Turns out, I'm somewhere between "n^2" and "n" skillwise. Encouraging, but
there's still some optimization to do ;-)

------
BjoernKW
On the technical side of things learning a different, not-so-mainstream
programming paradigm (like functional or declarative) will broaden your
perspective and allow you to tackle problems differently (pretty much as
learning a foreign language also gives you insight into another culture).

In general I'd say that working with other developers is the best way to
improve your skills. Ideally, some of those developers would be more
experienced than you (so you can learn from them), and some of them would be
less experienced so you can teach them (because teaching and communicating
about code leads to a better understanding for the teacher as well).

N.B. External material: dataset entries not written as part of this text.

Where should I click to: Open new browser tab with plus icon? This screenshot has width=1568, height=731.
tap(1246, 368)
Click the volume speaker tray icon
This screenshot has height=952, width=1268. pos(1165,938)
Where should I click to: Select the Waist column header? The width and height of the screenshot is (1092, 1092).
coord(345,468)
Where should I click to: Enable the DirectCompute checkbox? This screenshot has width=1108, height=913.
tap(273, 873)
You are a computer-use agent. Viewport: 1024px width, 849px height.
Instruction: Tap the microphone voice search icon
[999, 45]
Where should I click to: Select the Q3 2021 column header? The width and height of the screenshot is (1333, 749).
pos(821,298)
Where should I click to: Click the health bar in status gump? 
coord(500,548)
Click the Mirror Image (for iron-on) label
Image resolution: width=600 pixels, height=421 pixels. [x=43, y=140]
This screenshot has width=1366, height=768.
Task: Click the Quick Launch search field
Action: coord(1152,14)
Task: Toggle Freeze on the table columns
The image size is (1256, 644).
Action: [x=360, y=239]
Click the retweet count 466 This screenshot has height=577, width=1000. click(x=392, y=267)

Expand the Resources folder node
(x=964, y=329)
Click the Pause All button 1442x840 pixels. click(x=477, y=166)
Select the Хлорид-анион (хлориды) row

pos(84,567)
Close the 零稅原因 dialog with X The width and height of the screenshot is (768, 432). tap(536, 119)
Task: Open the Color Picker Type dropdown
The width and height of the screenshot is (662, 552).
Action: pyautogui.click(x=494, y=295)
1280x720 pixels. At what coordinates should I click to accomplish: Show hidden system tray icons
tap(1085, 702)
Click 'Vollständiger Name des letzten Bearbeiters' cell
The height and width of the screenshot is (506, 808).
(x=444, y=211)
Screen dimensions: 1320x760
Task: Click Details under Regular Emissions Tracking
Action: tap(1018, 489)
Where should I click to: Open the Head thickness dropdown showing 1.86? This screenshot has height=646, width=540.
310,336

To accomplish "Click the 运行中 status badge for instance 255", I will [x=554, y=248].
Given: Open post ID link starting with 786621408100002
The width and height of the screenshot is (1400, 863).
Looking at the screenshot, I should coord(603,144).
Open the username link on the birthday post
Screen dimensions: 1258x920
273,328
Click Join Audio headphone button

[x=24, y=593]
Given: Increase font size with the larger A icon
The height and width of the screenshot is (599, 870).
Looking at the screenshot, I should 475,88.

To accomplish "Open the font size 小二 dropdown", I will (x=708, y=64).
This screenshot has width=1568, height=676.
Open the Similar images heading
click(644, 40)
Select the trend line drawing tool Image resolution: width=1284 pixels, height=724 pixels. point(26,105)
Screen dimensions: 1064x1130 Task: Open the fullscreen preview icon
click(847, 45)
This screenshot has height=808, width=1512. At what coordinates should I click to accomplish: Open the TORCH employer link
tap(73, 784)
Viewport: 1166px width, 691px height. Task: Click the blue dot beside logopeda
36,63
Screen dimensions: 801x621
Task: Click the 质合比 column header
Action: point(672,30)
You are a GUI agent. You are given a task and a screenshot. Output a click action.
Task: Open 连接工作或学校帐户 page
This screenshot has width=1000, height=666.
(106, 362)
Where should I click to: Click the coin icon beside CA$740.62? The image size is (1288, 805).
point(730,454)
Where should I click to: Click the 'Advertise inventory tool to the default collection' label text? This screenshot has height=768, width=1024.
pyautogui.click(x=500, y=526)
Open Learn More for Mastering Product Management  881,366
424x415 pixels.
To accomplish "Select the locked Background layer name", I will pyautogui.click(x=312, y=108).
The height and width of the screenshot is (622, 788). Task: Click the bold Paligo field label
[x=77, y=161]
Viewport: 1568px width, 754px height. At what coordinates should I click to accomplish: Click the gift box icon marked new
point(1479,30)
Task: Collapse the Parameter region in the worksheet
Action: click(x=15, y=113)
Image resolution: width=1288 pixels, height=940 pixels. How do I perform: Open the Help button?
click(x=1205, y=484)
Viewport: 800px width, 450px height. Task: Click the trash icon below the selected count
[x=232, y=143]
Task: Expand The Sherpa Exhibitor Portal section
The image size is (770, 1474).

If your environment doesn't reflect this ideal you might consider contributing
to a larger open source project.

What sets apart great developers from average ones isn't technical knowledge
or programming skills but communication skills and an understanding of user
requirements. Most software development really is about communicating and
properly understanding requirements.

Learning about design and business can also make you a better developer
because it'll provide you with a more comprehensive view of the things you're
creating.

------
dustinls
> but that can only take you so far if you keep making the same mistakes you
> don't realise you're making.

Dunning-Kruger effect comes to mind. If you are confident enough you dismiss
the possibility of being wrong and more importantly, the value of seeking
alternative solutions to problems you may solve commonly.

So always be open to the fact that however you solve a problem, it can always
be done better, and try to make time to improve on your approach. Sometimes
you will find a better way, sometimes you won't.

> What else can one do to improve their skills in programming?

Explore different programming languages and programming paradigms. Don't ever
hesitate to step outside your comfort zone. Adopt the view that programming
languages are a toolbox, some performing one task better than the other,
rather than each being general purpose / one size fits all.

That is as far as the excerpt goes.